Fewer Nanaimo deaths due to toxic street drugs last year

Feb 20, 2026 | 2:16 PM

NANAIMO — Deaths caused by illicit street drugs decreased 21 per cent province-wide, with Vancouver Island following the favourable trend.

In total, 71 people lost their lives to toxic drugs in Nanaimo in 2025, well below the grim records set in 2023 of 114 local fatalities, according to the latest report from the BC Coroners Service (BCCS).

In 2024, 94 people died in Nanaimo from toxic drugs, according to the BCCS.

The Oceanside area counted 16 deaths related to toxic drugs last year.

Across the entire Island Health district, 343 people died last year, 65 from the north, 150 from the central Island, and 128 deaths in the south.

This is below the highest number of deaths in 2023, when 491 people died.

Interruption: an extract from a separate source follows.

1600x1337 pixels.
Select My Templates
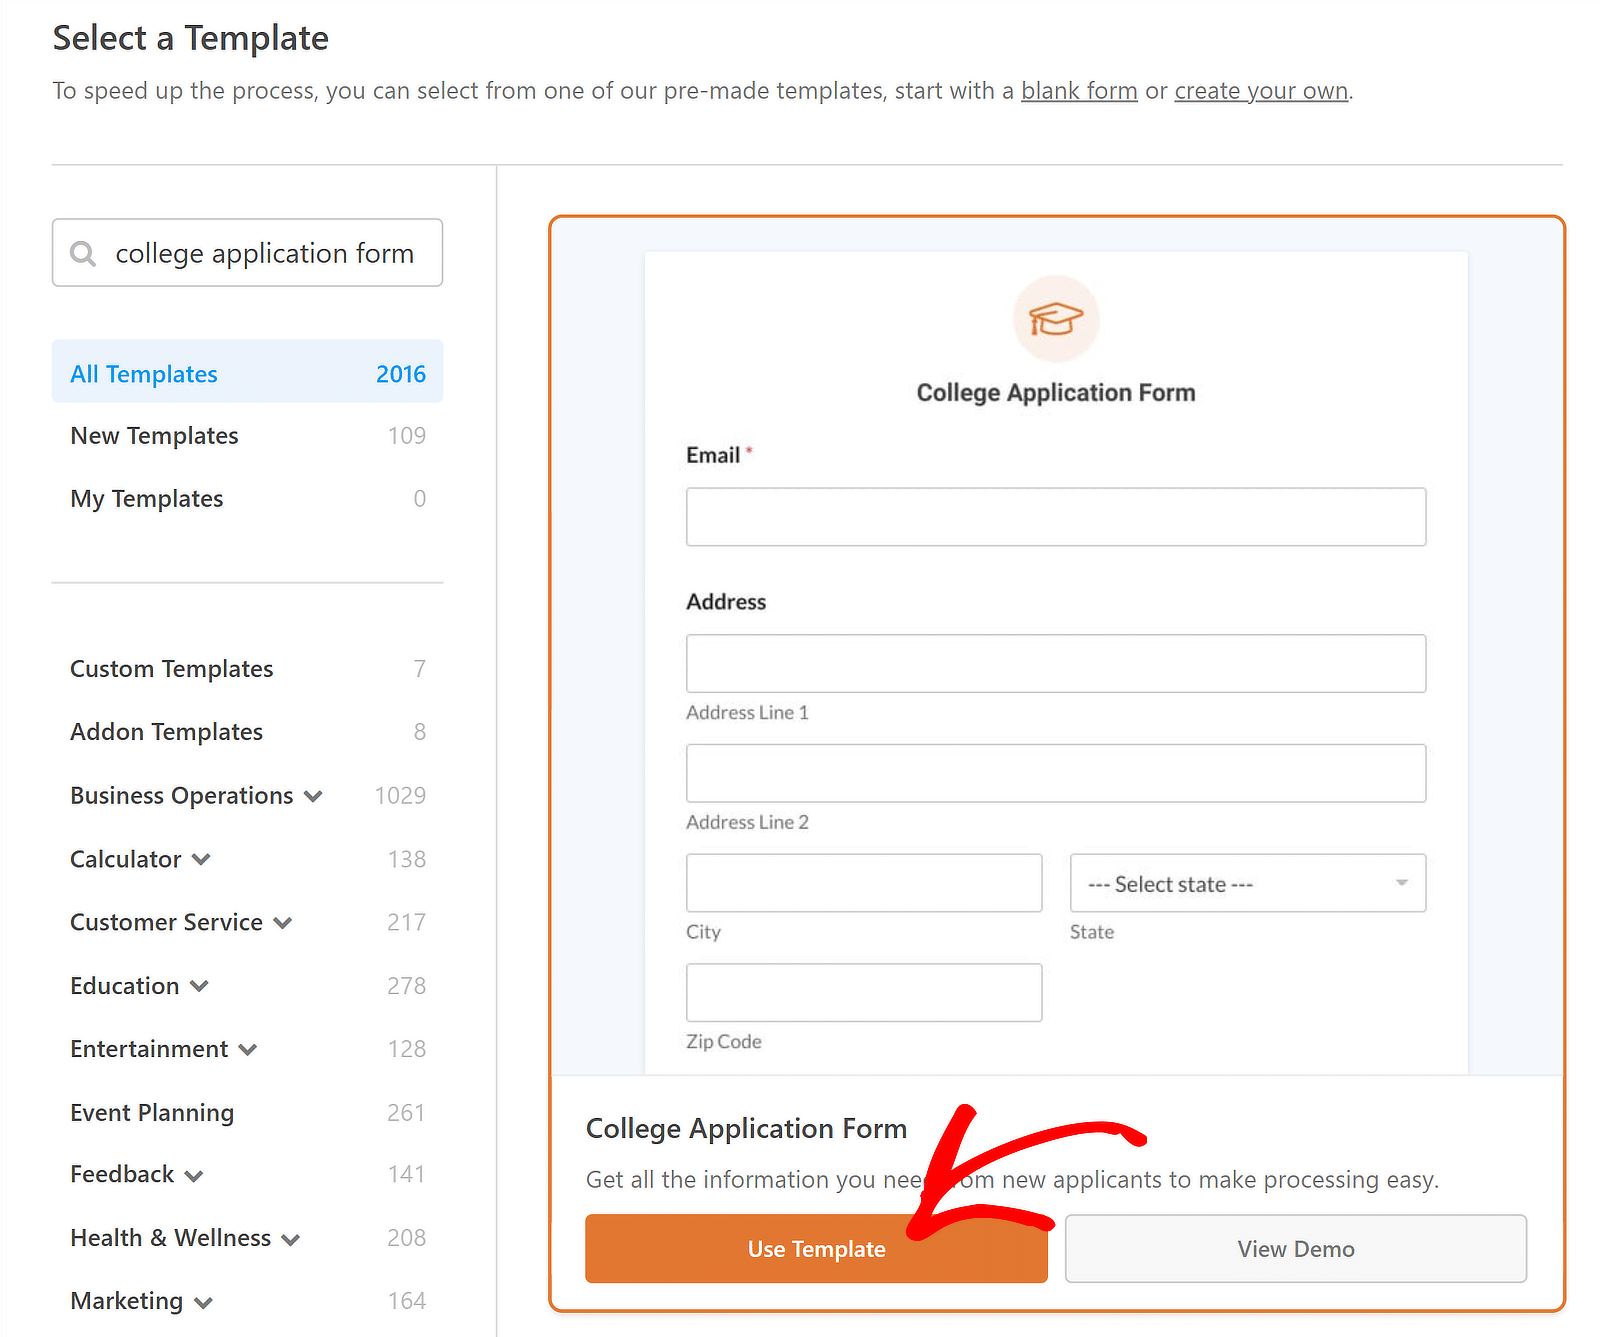tap(146, 498)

More than 1,800 people died in British Columbia last year from illicit drugs, and while the coroner’s service says it still represents a “profound loss of life,” it’s a 21 per cent decrease from the year before and almost 30 per cent reduced from the peak of the ongoing public health crisis in 2023.

The service said in a statement that it’s also the first time since 2020 that annual deaths from toxic drugs in the province have been under 2,000.

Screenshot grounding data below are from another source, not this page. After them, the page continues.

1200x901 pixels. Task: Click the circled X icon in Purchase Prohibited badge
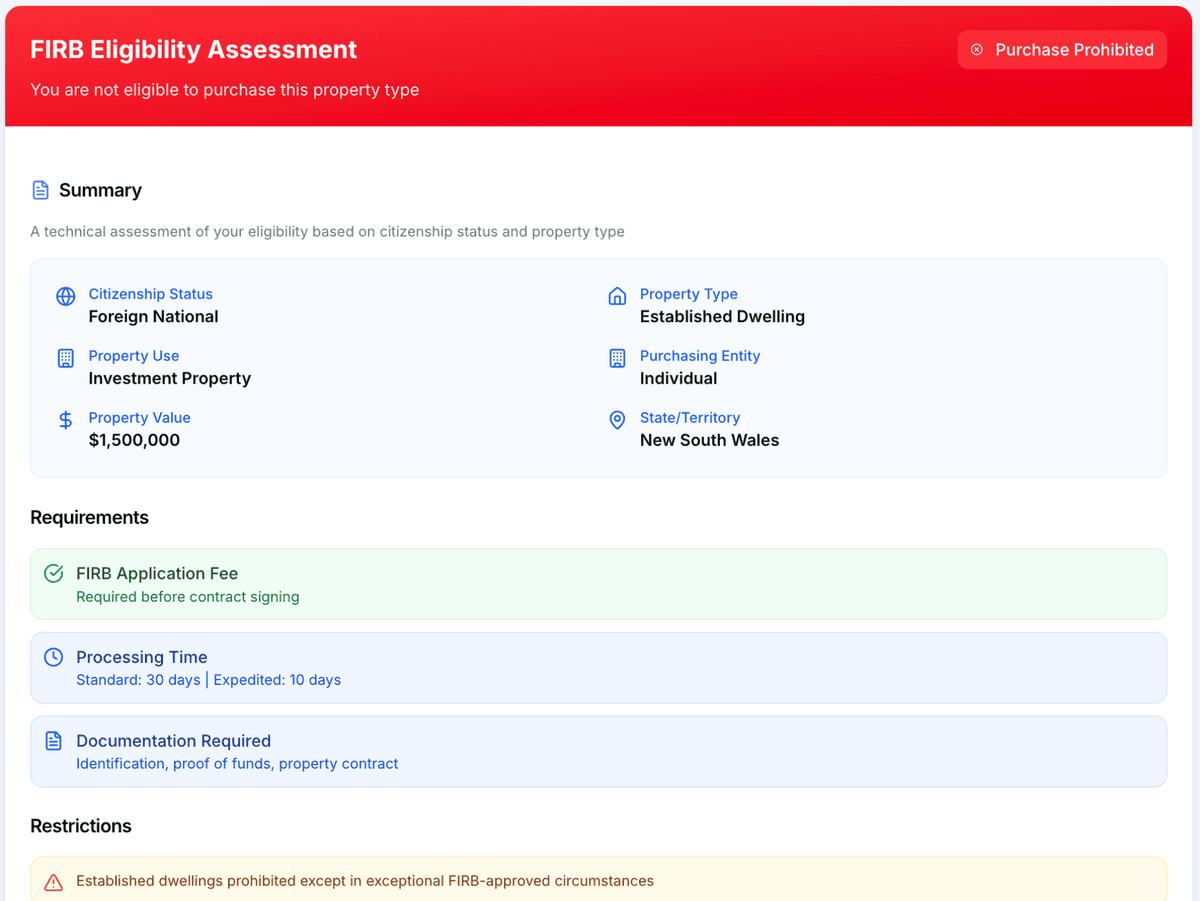coord(977,50)
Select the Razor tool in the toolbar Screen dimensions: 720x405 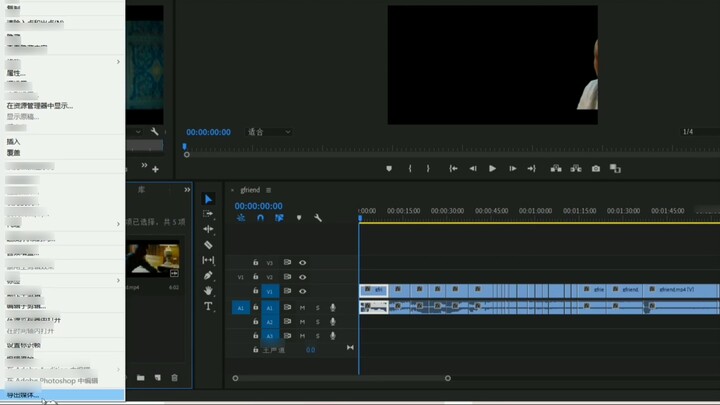(208, 245)
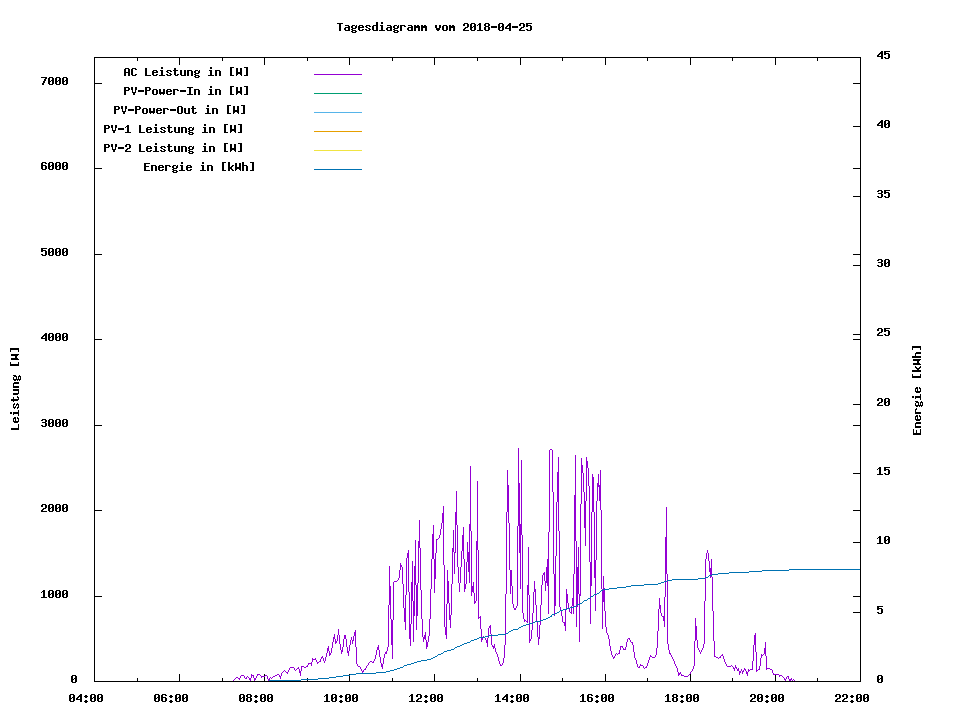Click the 04:00 time axis label
Viewport: 960px width, 720px height.
pyautogui.click(x=85, y=698)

The figures were released on Thursday, Feb. 19, shortly after Health Minister Josie Osborne announced expanded access to nasal naloxone, which temporarily reverses an overdose.

The coroner’s office says 77 per cent of the 1,826 people who died last year were male, 69 per cent were between the ages of 30 and 59, and about half of the deaths occurred indoors.

Fentanyl was detected in 69 per cent of toxic drug deaths last year, but that figure is trending downward with other drugs also being found, including fluorofentanyl, cocaine and methamphetamine.

By occupation, trades, transport, and equipment operators continued having the highest death rates at over 20 cent, followed by sales and services at 10 per cent.

Illicit drug use has claimed more than 16,000 people since April 2016, when the emergency was declared.

With files from The Canadian Press.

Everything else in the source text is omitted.